What to work on: Copy the material below word for word, from the line containing "This screenshot has" up to and including the line containing "pyautogui.click(x=228, y=214)". Leave the pictures out of your copy.

[START]

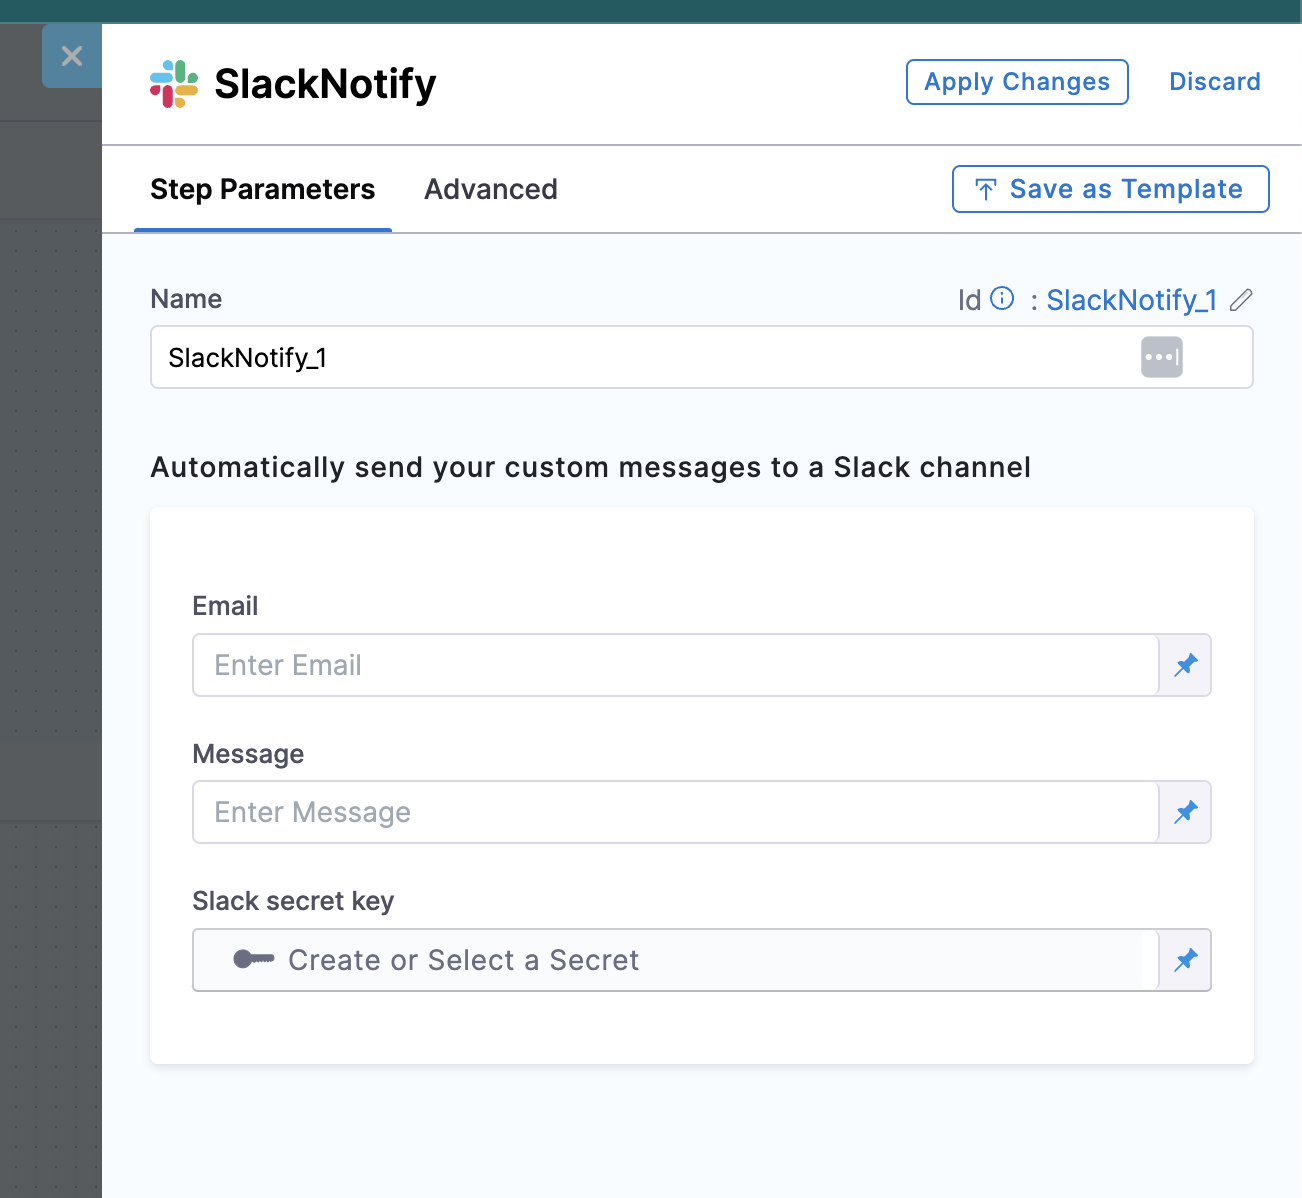Toggle the Slack secret key pin icon
1302x1198 pixels.
click(x=1185, y=960)
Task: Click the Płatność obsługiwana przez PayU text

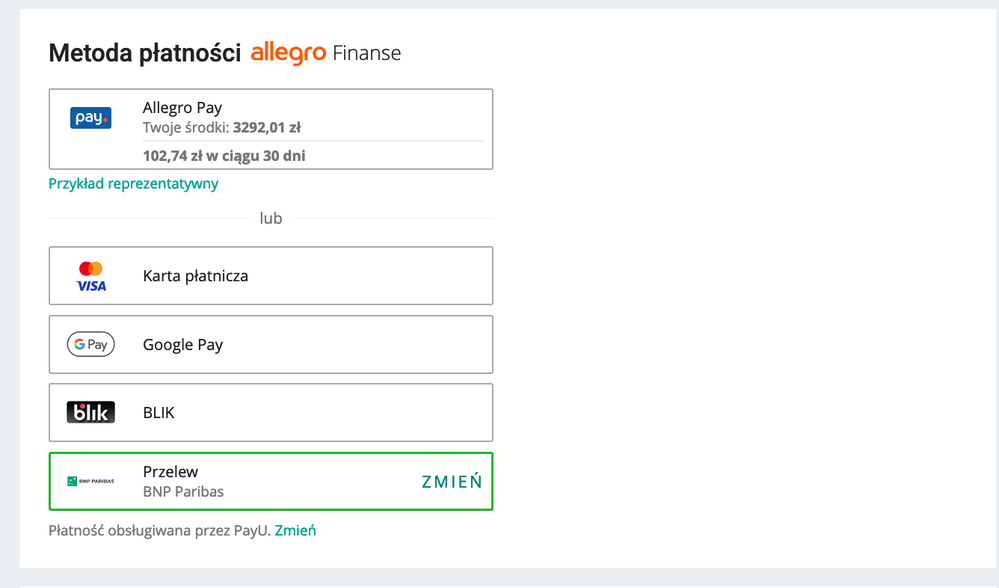Action: (x=160, y=530)
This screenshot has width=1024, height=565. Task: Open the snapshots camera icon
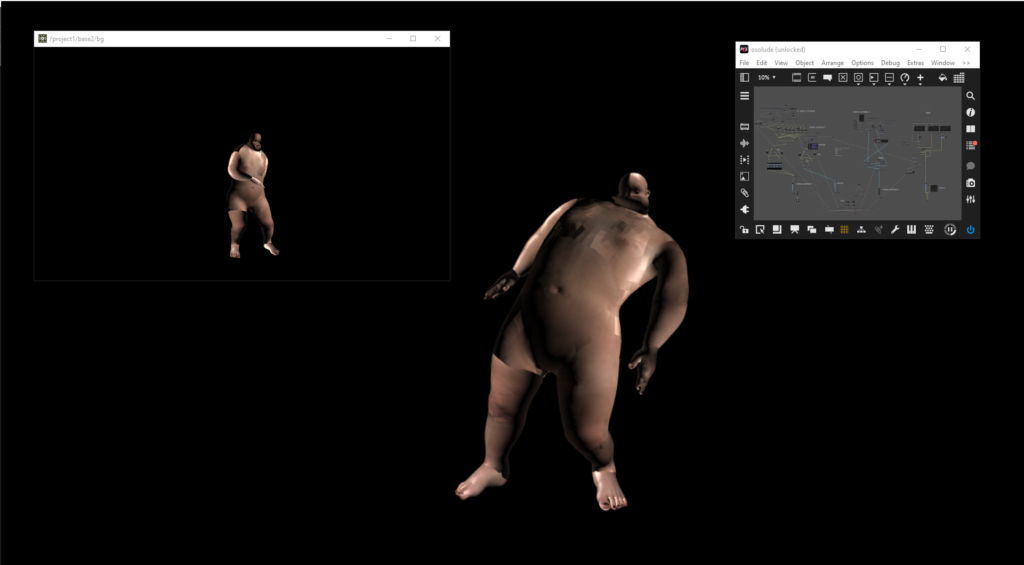[970, 183]
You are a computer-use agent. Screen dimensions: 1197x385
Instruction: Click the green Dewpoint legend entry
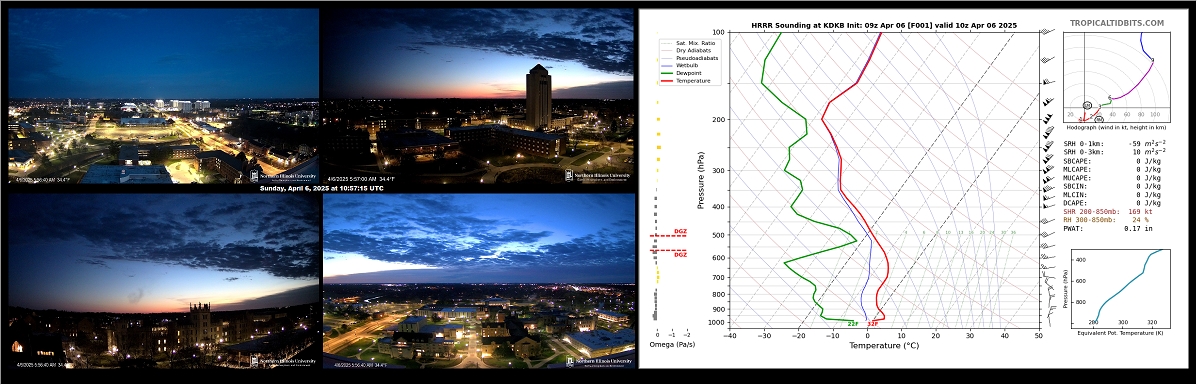682,73
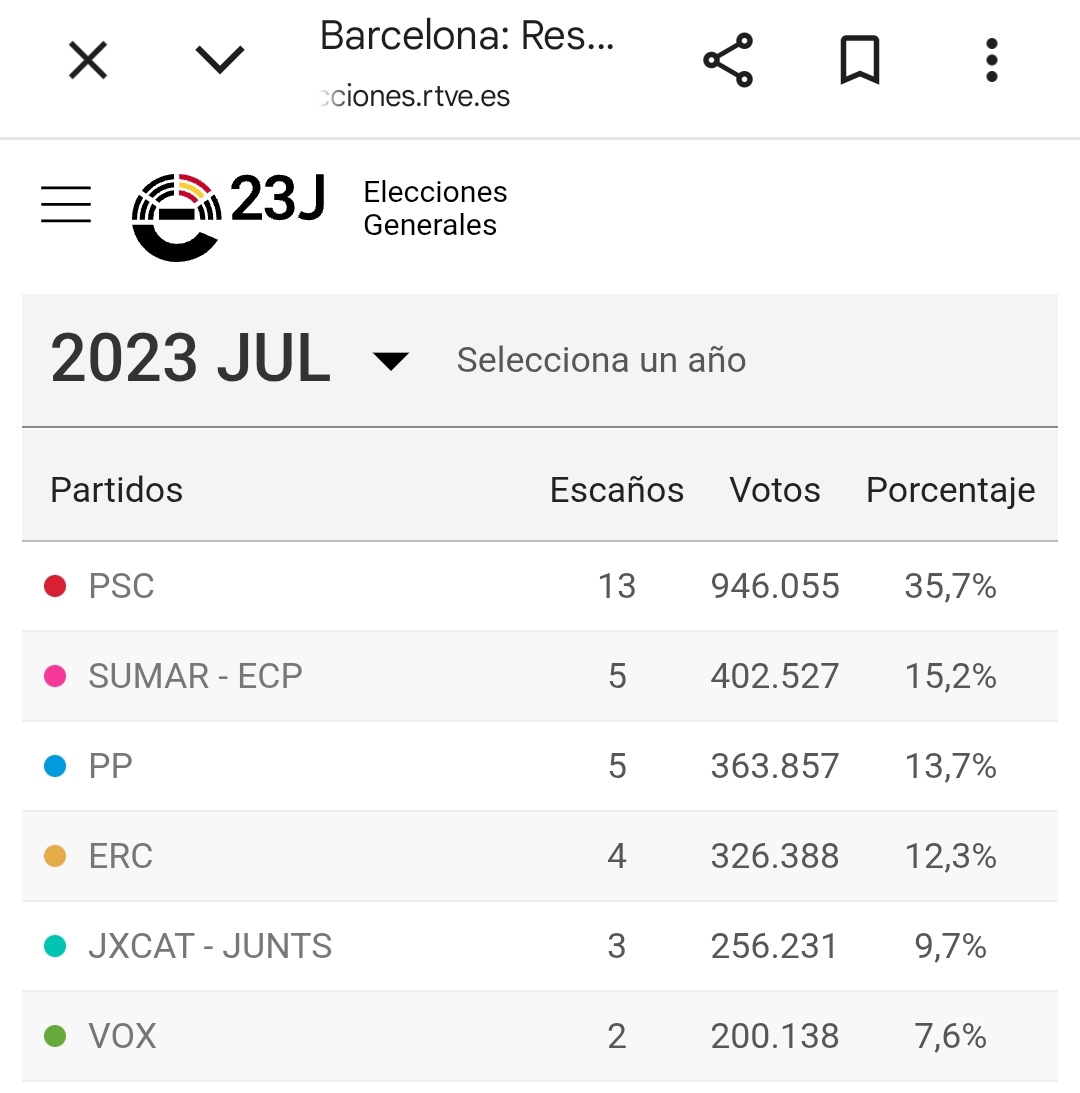Tap the RTVE 23J logo
Screen dimensions: 1080x1093
pyautogui.click(x=228, y=214)
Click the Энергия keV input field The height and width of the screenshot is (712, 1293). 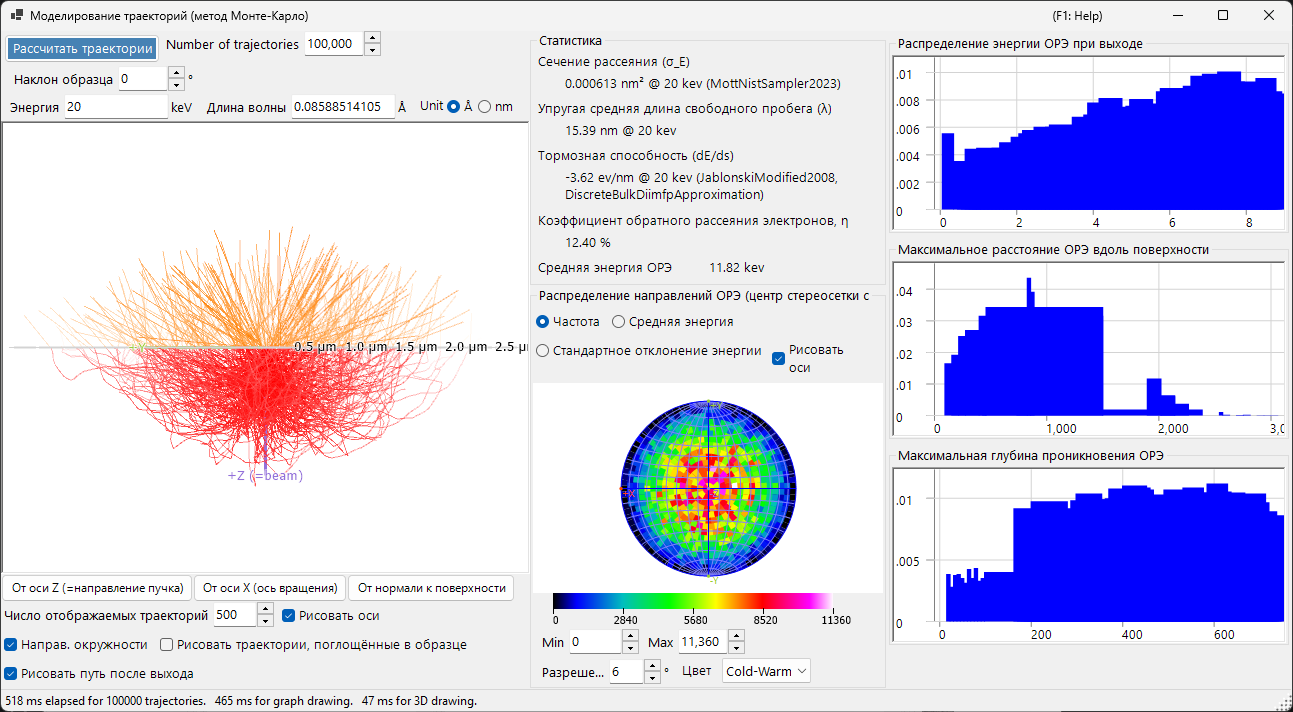[116, 107]
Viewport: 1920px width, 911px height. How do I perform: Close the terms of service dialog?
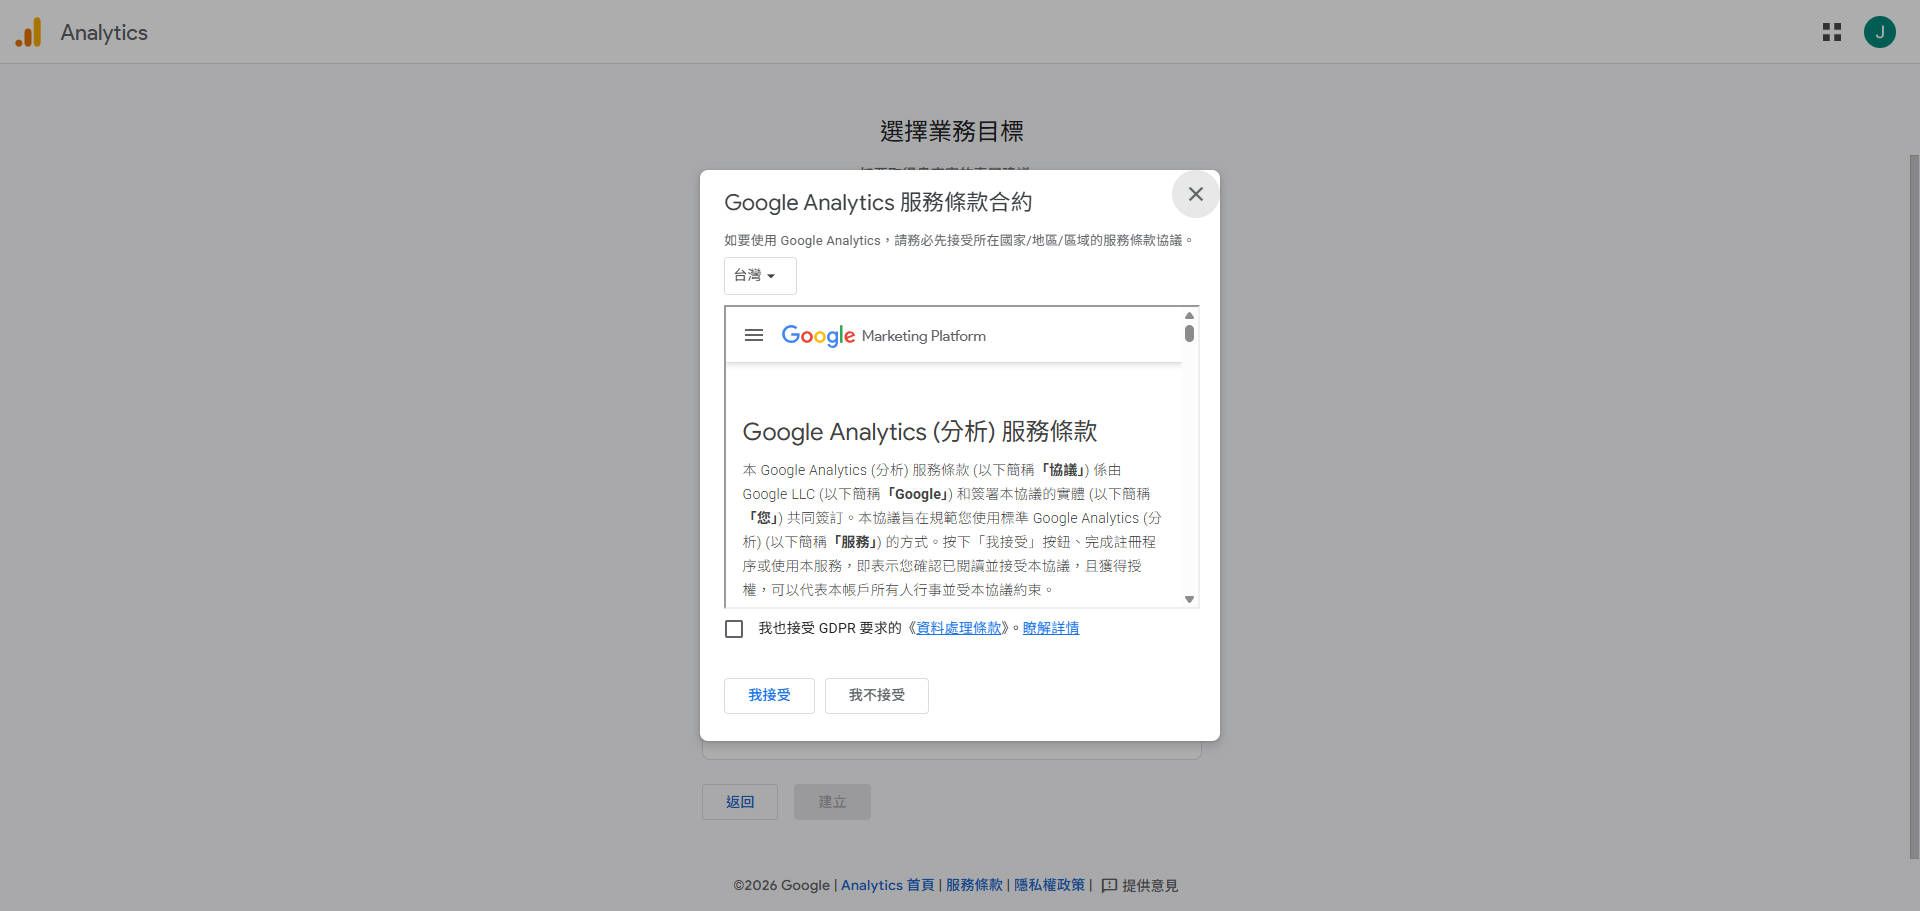[x=1195, y=194]
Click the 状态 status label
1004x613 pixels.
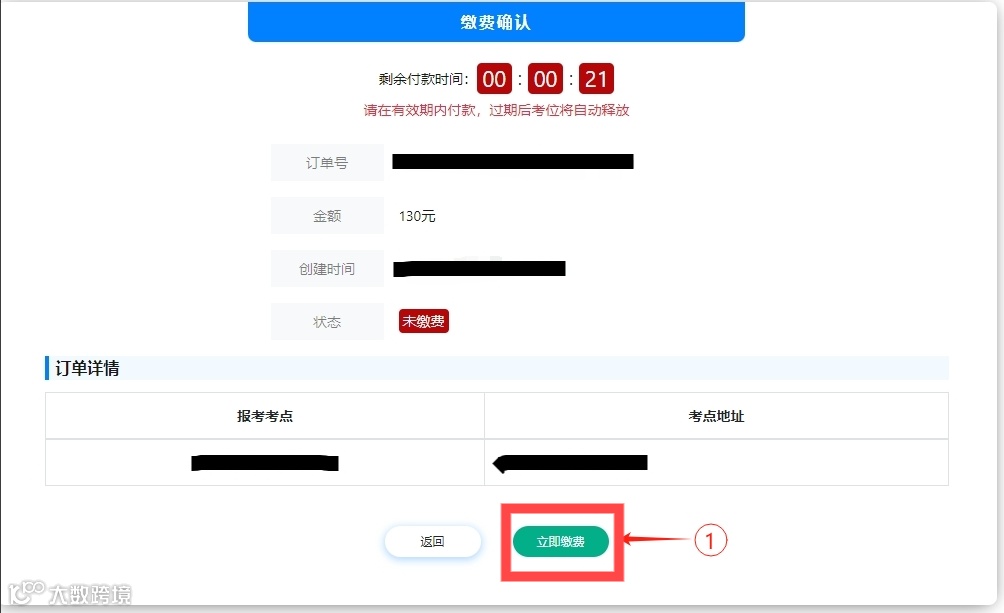[327, 322]
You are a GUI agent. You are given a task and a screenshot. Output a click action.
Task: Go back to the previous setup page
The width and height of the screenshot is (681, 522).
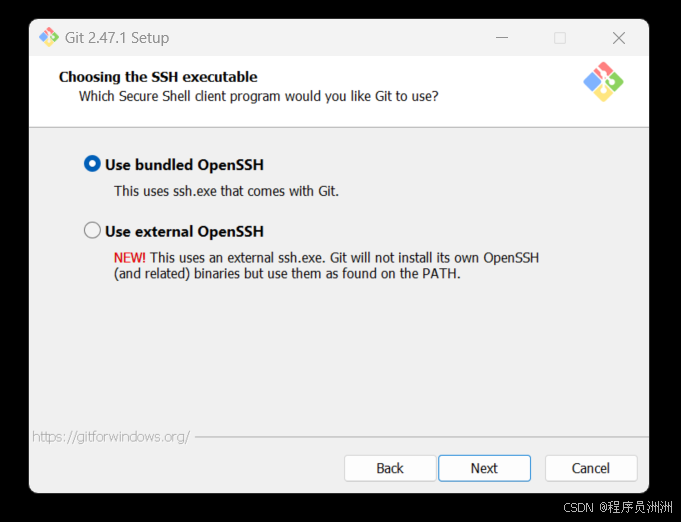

[END]

Result for this exercise:
This screenshot has width=1024, height=565. Task: Open the snapshots camera icon
[970, 183]
You are a computer-use agent. Screen dimensions: 1197x385
Instruction: Click the green Dewpoint legend entry
682,73
Tap the RTVE 23J logo
Screen dimensions: 1080x1093
pyautogui.click(x=228, y=214)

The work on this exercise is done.